(Text)
== == ==

From here Mougayar launches into a critique of trust. He explains that consensus systems operate by guaranteeing sets of rules within a protocol, which allows users to "out-source trust". Governments that squander our taxes, credit cards companies that charge 23% interest and utility companies that change their rates or terms with little notice are the "descendants of trust". However, the decentralisation of trust or "Trust 2.0 ... does not always depend on central intermediaries who may have become too big to fail, too bureaucratic to see risk, or too slow to change". Following on from this is a discussion of Airbnb's peer-based reputation system. This is an interesting point, not least given recent speculation that Airbnb was looking at blockchains, having hired a bunch of crypto-engineers. It's a question that informs further discussion about the interface between new forms of reputation and blockchain consensus systems.
Another interesting point concerns smart property, which "takes the concept of a digital asset further, and links the asset to a blockchain such that it can never be double-spent, double-owned or double-sent. If you are the creator or owner of these digital assets, imagine if you could also bind your ownership (or rights) in irrevocable ways that cannot be undone unless you decide to transfer or sell them. And it's all within your own control, not someone else's."
This raises potentially seismic questions about how the ownership of digital assets operates, or in other words, our digital net worth. The sort of control Mougayar is talking about currently resides with centralised web intermediaries – when you think about it, Apple's iTunes is an odd proposition; do I own my music that I have paid for or does Apple? This is already becoming an issue for incumbents of the gaming world where decentralised platforms trading in-game assets, such as FreeMyVunk, Ownage, or systems like Tokenly's Swapbots, are beginning to crop up all over the place.

== == ==

(Given entries)
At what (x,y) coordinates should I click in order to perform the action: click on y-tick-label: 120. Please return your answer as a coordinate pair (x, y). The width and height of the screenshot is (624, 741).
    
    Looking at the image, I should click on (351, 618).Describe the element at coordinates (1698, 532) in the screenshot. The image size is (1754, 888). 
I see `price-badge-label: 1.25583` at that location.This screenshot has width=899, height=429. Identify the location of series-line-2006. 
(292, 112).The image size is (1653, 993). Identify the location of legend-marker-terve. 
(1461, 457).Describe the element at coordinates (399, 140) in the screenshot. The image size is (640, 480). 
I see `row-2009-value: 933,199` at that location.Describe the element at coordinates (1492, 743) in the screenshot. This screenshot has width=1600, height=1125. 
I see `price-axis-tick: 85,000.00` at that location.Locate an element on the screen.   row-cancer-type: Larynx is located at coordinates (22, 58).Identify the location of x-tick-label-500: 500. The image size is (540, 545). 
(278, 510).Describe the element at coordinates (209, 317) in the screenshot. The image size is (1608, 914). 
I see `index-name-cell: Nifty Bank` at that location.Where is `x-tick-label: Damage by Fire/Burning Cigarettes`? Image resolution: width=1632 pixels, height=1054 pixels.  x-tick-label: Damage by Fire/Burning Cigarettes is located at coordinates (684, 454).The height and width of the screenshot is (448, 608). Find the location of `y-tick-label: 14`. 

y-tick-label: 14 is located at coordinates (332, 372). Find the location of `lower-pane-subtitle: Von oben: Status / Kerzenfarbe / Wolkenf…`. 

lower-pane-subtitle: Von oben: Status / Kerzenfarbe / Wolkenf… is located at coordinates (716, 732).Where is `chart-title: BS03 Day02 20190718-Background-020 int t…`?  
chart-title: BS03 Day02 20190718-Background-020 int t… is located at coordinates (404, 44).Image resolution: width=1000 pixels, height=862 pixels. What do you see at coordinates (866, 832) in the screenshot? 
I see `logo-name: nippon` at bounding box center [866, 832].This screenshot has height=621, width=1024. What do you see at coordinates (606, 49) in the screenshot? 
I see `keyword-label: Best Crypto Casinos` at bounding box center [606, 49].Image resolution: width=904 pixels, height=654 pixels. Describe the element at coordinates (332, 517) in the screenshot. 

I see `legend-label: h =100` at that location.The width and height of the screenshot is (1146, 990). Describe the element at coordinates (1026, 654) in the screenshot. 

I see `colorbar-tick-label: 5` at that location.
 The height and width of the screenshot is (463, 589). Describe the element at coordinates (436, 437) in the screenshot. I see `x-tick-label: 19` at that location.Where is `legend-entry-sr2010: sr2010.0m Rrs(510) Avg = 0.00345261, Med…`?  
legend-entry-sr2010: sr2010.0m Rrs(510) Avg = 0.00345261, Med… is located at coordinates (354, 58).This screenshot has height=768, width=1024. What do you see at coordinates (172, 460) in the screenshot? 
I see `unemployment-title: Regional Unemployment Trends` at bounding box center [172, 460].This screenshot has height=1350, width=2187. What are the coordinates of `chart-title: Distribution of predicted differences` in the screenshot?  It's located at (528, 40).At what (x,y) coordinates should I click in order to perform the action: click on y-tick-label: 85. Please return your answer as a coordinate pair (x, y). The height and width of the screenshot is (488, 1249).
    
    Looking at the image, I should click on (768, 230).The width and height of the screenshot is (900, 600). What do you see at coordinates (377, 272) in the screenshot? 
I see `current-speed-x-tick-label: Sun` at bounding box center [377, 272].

== == ==

(Task set)
A. Sum up the passage about trust and blockchains in two sentences.
B. Copy the passage about trust and blockchains word for word, between "This raises potentially" and "over the place.", inclusive.
C. Write the next part of the passage about trust and blockchains, picking up after its final sentence.

(Answers in order)
A. Mougayar argues that consensus systems let users out-source trust by guaranteeing rules within a protocol, so trust no longer has to depend on intermediaries that may be too big, too bureaucratic or too slow, and the text then turns to Airbnb's peer-based reputation system. He also describes smart property, which links a digital asset to a blockchain so it can never be double-spent or double-owned, raising questions about who owns digital assets that are already surfacing in gaming platforms that trade in-game assets.

B.
This raises potentially seismic questions about how the ownership of digital assets operates, or in other words, our digital net worth. The sort of control Mougayar is talking about currently resides with centralised web intermediaries – when you think about it, Apple's iTunes is an odd proposition; do I own my music that I have paid for or does Apple? This is already becoming an issue for incumbents of the gaming world where decentralised platforms trading in-game assets, such as FreeMyVunk, Ownage, or systems like Tokenly's Swapbots, are beginning to crop up all over the place.

C.
Mougayar next tackles that well known term of art, "smart contracts". These are not smart and are not contracts; they are simply the applications that run on top of blockchains. Mougayar states, smart contracts will be no less revolutionary than the introduction of the HTML markup language that allowed information to be openly published and linked on the web.
Mougayar begins at a high level, citing the history of this concept from Nick Szabo coining the term to Ian Grigg's iteration in Ricardian Contracts. He then drills into details, such as how smart contracts are designed to run on Ethereum powered by computation measured in ether, the network's native currency, in such a way that it prevents these running as infinite loops. This could be a consideration for business uses that unbundle blockchains from their native currencies.
At the heart of the book is a comprehensive and insightful evaluation of the crucial question of digital identity. Blockchain-based identity promises people empowerment and control of their identity, states Mougayar. Can a self-managed online identity supplant, or in a sense consolidate, the fragmentation of digital identities we use on Facebook and the like, for example. Will new types of certificate authorities be required to approve new identity systems – or will banks perhaps rise to that challenge? New self-sovereign identity solutions are emerging fast, such as the NYC-based Ethereum studio ConsenSys' uPort identity system, part of its "Internet of People" campaign.
Those already initiated to the world of blockchains will appreciate Mougayar's dive into complex subsets of the ecosystem such as potential of RegTech and the advent of Decentralised Autonomous Organisations (DAOs). In addition to ConsenSys, Mougayar takes time to mention other smart people working in the space of business and blockchain like the R3 project and Clearmatics, which is building a Decentralised Clearing Network (DCN) for over-the-counter derivatives.

The writing is on the wall for banks: this is their opportunity to be more innovative than they perhaps were with the Web first time round. As Mougayar points out, financial institutions, by virtue of the regulation that cocoons them, have been afforded a chance to manage their own disruption in a way that was denied to taxis and bed and breakfasts, for instance. Mougayar's hope is that they rise to the occasion.